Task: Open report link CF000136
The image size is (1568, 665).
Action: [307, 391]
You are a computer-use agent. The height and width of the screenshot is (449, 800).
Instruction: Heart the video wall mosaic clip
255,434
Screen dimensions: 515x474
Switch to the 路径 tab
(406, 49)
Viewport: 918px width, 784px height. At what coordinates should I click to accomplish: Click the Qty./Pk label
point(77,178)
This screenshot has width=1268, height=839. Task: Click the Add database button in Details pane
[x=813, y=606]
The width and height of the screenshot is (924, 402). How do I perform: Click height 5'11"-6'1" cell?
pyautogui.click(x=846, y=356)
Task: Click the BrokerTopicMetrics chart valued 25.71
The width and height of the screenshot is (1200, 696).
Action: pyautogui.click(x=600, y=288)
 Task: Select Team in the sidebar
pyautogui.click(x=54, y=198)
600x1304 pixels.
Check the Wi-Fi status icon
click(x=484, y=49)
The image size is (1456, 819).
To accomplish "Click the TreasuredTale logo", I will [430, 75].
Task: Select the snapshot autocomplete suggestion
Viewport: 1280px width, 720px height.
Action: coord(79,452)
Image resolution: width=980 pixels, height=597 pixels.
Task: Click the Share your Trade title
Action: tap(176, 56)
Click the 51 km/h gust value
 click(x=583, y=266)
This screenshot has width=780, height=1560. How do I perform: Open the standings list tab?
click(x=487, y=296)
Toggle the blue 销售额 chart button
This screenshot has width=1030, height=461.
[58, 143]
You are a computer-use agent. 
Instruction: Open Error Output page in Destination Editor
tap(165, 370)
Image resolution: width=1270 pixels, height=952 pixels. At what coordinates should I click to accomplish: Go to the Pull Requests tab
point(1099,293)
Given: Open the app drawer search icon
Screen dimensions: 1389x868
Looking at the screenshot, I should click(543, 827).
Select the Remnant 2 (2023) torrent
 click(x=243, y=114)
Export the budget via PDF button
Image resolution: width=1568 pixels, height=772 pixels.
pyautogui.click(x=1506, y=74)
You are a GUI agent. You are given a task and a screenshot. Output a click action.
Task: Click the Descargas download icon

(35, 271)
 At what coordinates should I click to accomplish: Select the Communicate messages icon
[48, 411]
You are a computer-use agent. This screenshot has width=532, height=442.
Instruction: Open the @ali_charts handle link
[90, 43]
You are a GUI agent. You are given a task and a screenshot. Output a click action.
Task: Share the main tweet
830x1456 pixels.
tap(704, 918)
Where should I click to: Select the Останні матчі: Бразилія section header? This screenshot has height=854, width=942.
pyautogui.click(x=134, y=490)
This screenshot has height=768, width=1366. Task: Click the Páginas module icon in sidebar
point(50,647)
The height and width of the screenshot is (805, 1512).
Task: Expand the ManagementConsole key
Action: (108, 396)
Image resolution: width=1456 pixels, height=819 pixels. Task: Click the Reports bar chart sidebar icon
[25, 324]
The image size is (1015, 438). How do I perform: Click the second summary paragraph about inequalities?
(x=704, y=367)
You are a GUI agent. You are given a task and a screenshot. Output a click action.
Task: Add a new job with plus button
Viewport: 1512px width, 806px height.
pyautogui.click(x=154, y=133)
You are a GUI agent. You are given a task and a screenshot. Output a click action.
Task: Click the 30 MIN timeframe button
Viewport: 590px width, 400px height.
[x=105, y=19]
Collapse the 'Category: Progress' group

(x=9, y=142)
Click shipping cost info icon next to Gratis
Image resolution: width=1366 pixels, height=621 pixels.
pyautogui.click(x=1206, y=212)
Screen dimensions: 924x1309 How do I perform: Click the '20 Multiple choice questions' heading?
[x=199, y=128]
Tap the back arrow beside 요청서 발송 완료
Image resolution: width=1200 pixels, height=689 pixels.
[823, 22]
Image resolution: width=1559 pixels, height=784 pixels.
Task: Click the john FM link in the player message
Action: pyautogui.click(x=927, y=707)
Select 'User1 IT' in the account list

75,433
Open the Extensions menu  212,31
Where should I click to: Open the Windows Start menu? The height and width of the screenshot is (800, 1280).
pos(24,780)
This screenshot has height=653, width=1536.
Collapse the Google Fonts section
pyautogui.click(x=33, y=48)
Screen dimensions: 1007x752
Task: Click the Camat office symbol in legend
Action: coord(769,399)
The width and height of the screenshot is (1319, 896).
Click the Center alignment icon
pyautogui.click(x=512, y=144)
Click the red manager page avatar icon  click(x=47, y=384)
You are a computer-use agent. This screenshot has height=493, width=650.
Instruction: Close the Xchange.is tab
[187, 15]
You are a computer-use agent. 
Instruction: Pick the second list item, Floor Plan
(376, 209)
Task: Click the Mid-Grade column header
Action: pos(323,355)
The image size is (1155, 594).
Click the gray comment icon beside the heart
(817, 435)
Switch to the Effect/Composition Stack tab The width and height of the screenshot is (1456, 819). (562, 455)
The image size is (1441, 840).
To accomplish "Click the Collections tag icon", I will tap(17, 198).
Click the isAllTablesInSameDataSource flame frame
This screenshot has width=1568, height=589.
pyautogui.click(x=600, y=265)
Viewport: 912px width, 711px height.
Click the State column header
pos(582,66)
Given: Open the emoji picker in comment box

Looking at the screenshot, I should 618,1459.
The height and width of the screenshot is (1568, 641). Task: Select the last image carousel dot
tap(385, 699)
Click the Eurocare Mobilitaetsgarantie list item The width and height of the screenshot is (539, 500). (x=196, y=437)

* * *

• INSTRUCTION
Pull out every line of the items above that contains the string "comment", matching case exactly.

• RESULT
Click the gray comment icon beside the heart
Given: Open the emoji picker in comment box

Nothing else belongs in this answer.